## TASK DATA
-- -- --

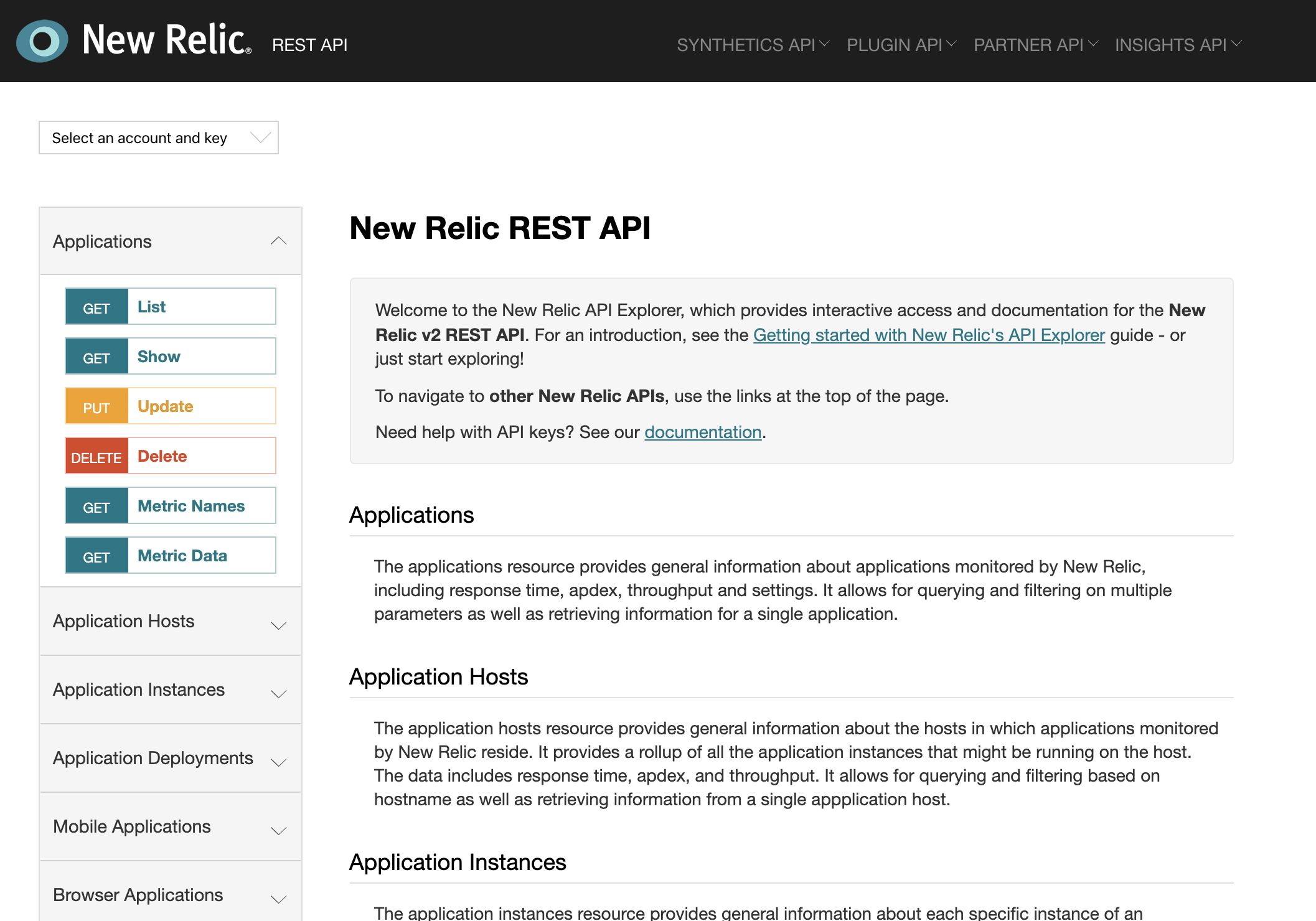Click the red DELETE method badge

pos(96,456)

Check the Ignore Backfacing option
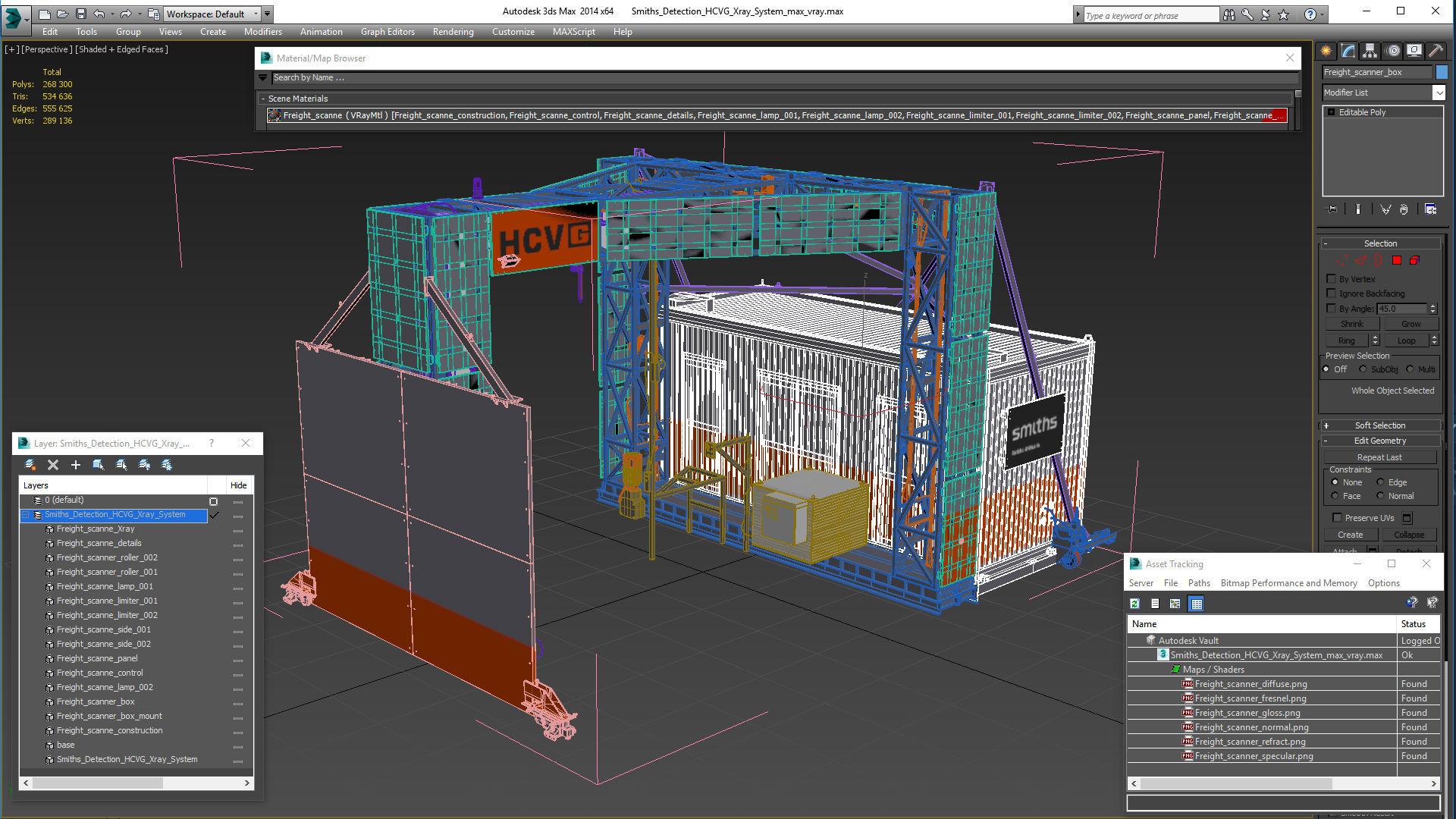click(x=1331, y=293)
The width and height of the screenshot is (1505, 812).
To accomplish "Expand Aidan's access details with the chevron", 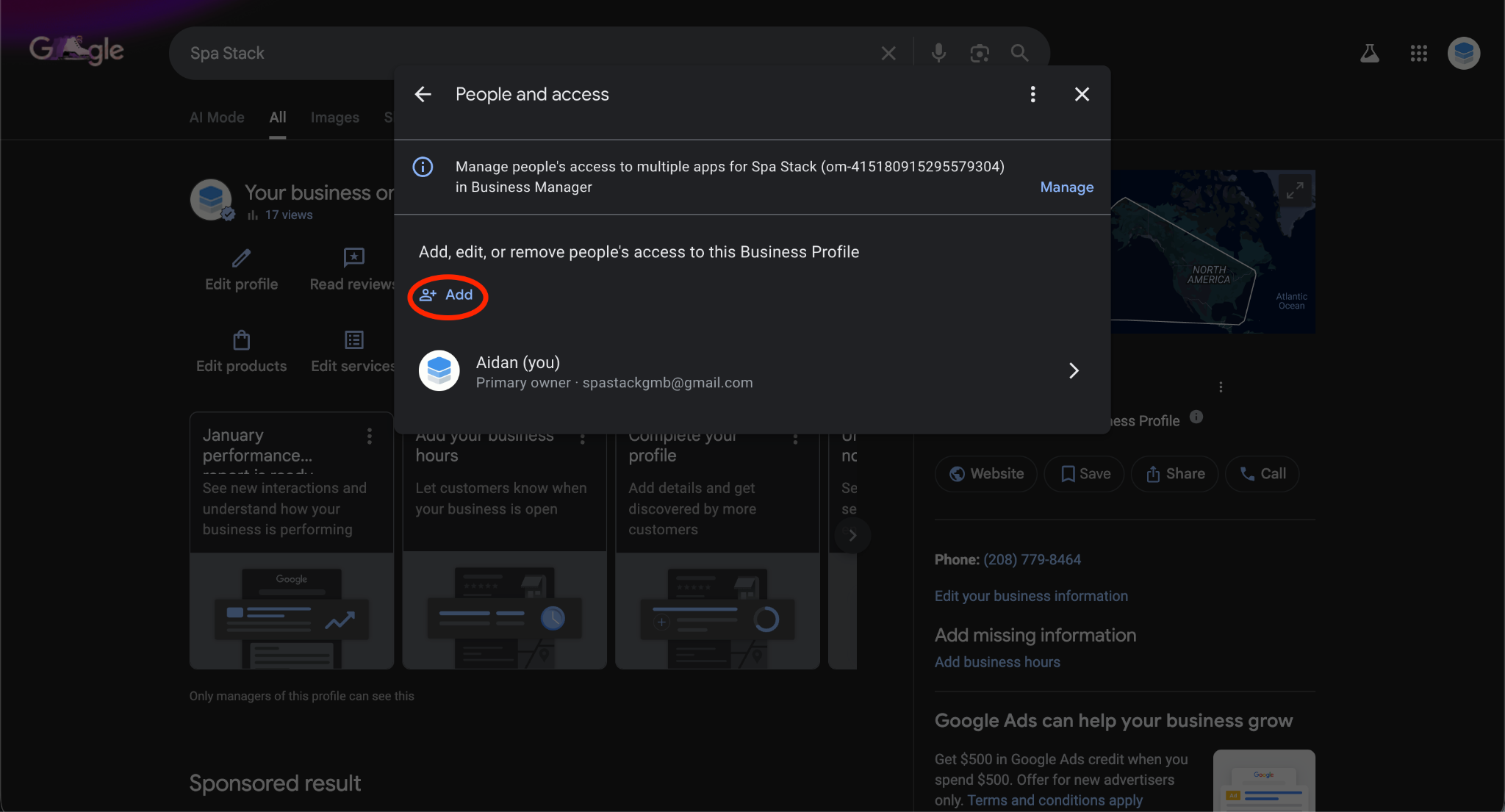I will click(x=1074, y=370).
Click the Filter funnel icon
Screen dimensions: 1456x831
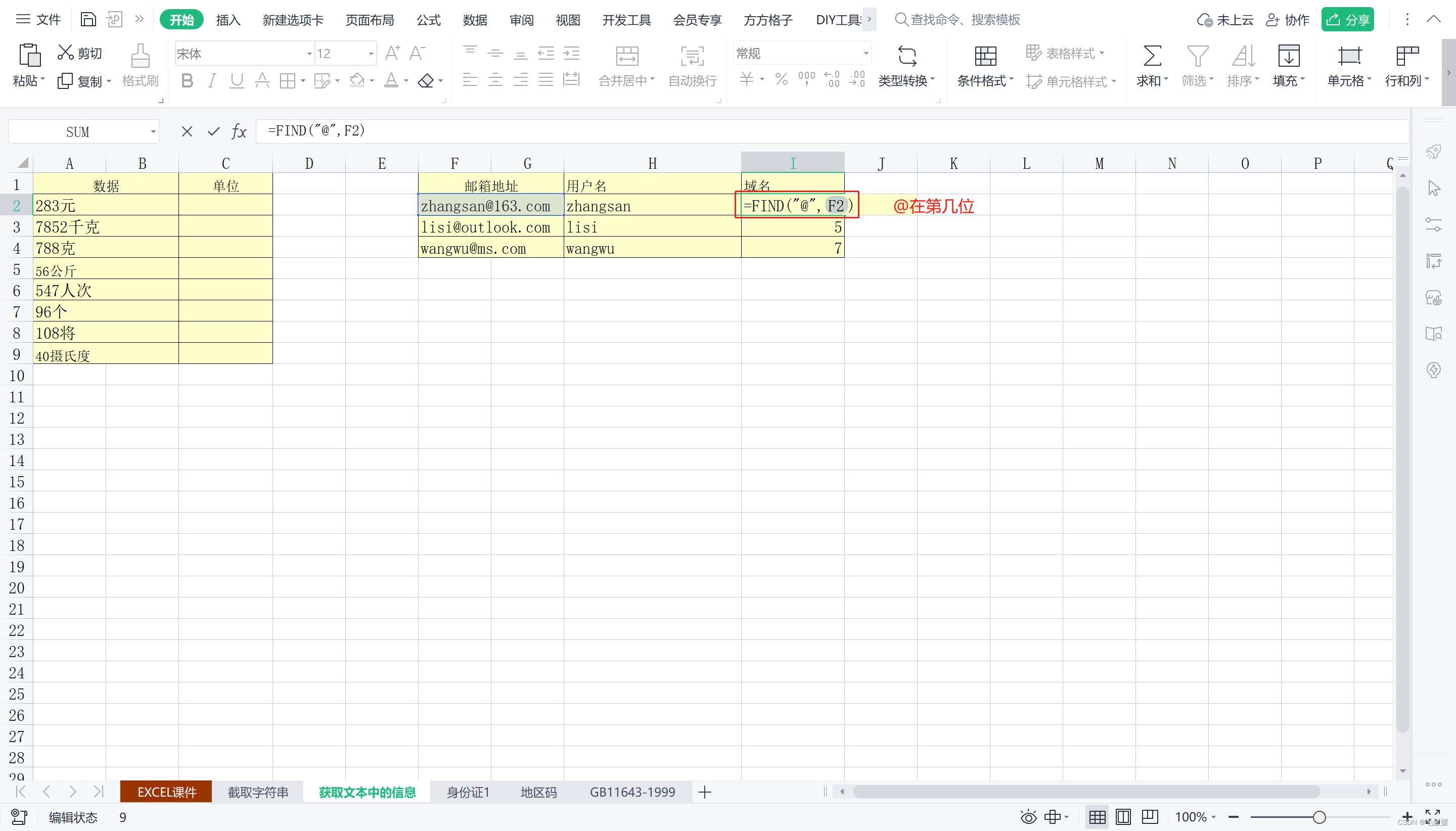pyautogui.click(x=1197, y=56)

-- -- --

## PROMPT
Retype the line containing "Click the Filter funnel icon" and all lines after it through the end of the material, exactly and only those, leaving out pictures.

## ANSWER FOR THE TASK
Click the Filter funnel icon
Screen dimensions: 1456x831
pyautogui.click(x=1197, y=56)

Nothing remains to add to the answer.